Dog Grooming Business

A dog grooming business can be a wonderful career for anyone who loves the idea of working with dogs on a daily basis. But, it does require specialized training if you hope to be successful.

You need to learn how to handle the special grooming needs of the different breeds and how to handle the different temperaments that you will encounter.

Training for a Dog Grooming Business

If you're thinking about dog grooming as a career, you must bear this in mind and make a plan to get the training you need. This training can be obtained by:

  • Taking formal training (usually about 300 hours of coursework),
  • Working alongside an established groomer, usually for years.

If you’re looking to get started, but have limited funds, the online training can be a good option.

The Business Side of Dog Grooming

Once trained, you would be wise to consult with an accountant or lawyer to determine the best structure for your new business: sole proprietorship, limited liability company (LLC), or corporation.

At the same time you'll need to come up with a catchy name for your that people will remember.

You will need to decide, also, where you will work...there are a number of options:

  • Renting/leasing a storefront location (this is the most common choice).
  • Convert a space in your home or around your property.
  • Rent space in an established salon (this is probably the cheapest option if you can find a satisfactory situation).
  • Convert a van into a mobile grooming station (this has become more popular in recent years, but can be expensive).

Tools of the Trade

Next you'll need to purchase equipment like clippers, scissors, shears, brushes, driers, nail clippers, bathtubs, grooming tables and cages.

You'll also need to regularly purchase supplies like shampoos, conditioners, ear cleaning products, bandannas and bows.

Getting Your Business Off the Ground

You'll want to consider setting up a website that has all the information that a potential or current customer would want to know about you and your business.

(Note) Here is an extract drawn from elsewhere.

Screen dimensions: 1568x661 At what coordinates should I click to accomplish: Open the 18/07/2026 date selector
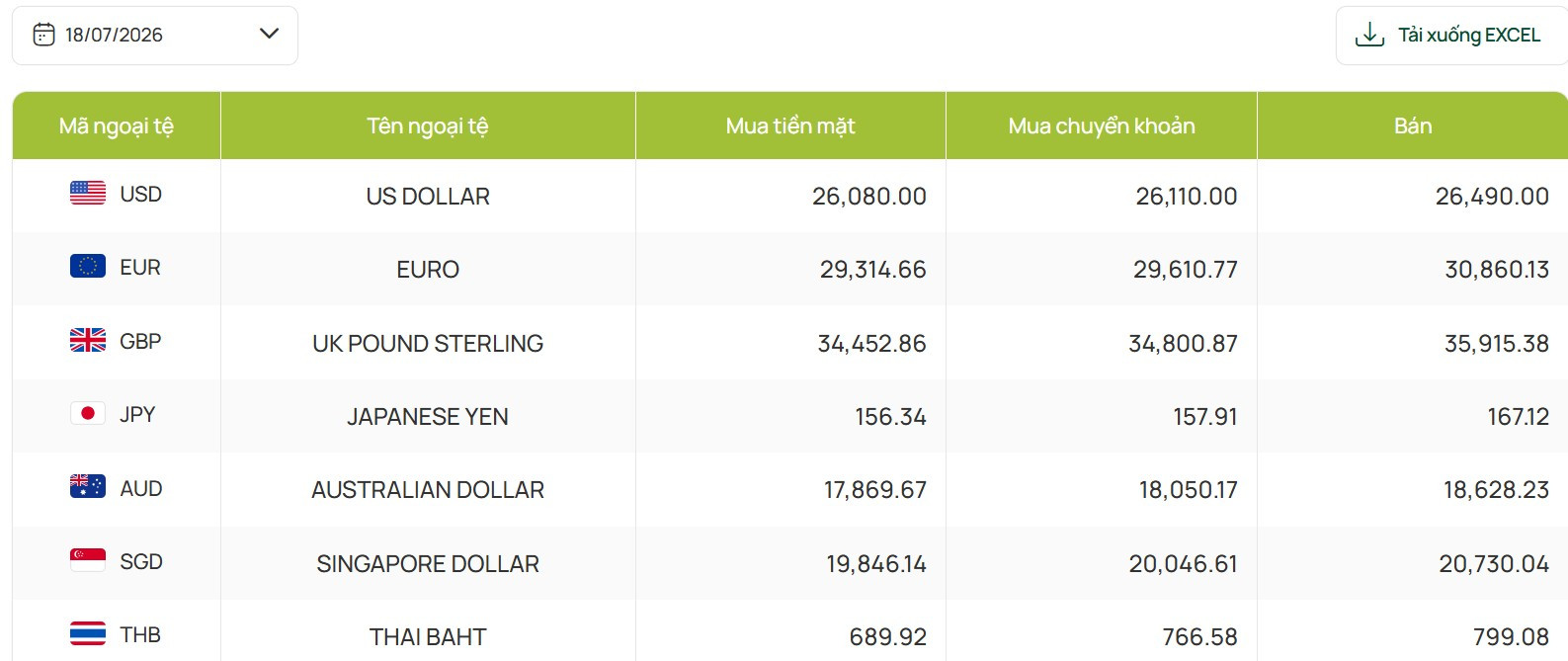click(155, 36)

Include a brief, honest biography of yourself that shows your experience (if you have some) or your training at the very least.

Also, include the services that you provide and the rates you charge for your services.

Offering a regular email newsletter (monthly or quarterly) that contains helpful information about caring for pets, is a great way to keep your name in front of your customers.

When it comes time for their pet's next grooming, you want them to think of you first. If they don't remember your name, they could stumble upon a competitor's business first.

Beyond this, you'll need to establish your pricing (it's best to start off slightly cheaper than your competition until you get a steady stream of repeat business) and work on marketing your new business.

Don't Forget to Advertise Your Dog Grooming Business

At the start, you must spend time and money just letting people know that you exist. And, you must give them a reason for trying you. Many have found that coupons in the newspaper or posted on Craig's List are a good way to promote your business anytime you're looking for more customers.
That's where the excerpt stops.